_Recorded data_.
======
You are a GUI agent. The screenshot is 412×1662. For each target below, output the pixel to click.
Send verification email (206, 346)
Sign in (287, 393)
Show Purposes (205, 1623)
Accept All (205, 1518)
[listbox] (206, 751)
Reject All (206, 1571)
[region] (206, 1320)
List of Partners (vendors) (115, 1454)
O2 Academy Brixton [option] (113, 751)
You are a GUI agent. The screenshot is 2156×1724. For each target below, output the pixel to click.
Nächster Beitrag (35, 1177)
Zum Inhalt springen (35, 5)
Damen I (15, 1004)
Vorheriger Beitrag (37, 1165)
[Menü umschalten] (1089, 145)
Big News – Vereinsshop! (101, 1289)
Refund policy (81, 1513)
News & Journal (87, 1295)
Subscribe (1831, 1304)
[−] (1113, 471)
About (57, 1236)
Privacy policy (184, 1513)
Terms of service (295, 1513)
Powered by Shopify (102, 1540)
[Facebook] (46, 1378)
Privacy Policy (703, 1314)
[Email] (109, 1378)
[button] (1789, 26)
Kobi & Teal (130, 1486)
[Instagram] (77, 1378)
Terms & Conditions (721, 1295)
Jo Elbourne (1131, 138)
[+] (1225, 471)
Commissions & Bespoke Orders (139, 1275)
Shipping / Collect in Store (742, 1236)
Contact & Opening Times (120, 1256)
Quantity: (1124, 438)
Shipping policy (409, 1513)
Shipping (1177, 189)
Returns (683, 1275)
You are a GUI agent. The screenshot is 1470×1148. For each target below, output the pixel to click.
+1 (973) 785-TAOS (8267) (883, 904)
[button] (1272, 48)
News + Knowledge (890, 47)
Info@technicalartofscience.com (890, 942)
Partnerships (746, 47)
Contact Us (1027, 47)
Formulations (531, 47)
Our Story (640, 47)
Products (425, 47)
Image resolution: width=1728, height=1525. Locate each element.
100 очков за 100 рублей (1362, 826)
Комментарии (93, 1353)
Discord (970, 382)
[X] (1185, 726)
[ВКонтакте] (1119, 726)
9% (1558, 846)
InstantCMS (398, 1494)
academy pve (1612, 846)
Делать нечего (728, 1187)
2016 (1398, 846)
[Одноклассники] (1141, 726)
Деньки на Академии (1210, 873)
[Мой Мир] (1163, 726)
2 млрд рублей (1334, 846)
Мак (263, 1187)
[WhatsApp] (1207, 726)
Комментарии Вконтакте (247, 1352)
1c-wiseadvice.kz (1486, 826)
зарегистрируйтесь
======
_WHAT TO DO_. Of the lines above, copy each that contains "Комментарии".

_OUTPUT FOR THIS TASK_.
Комментарии (93, 1353)
Комментарии Вконтакте (247, 1352)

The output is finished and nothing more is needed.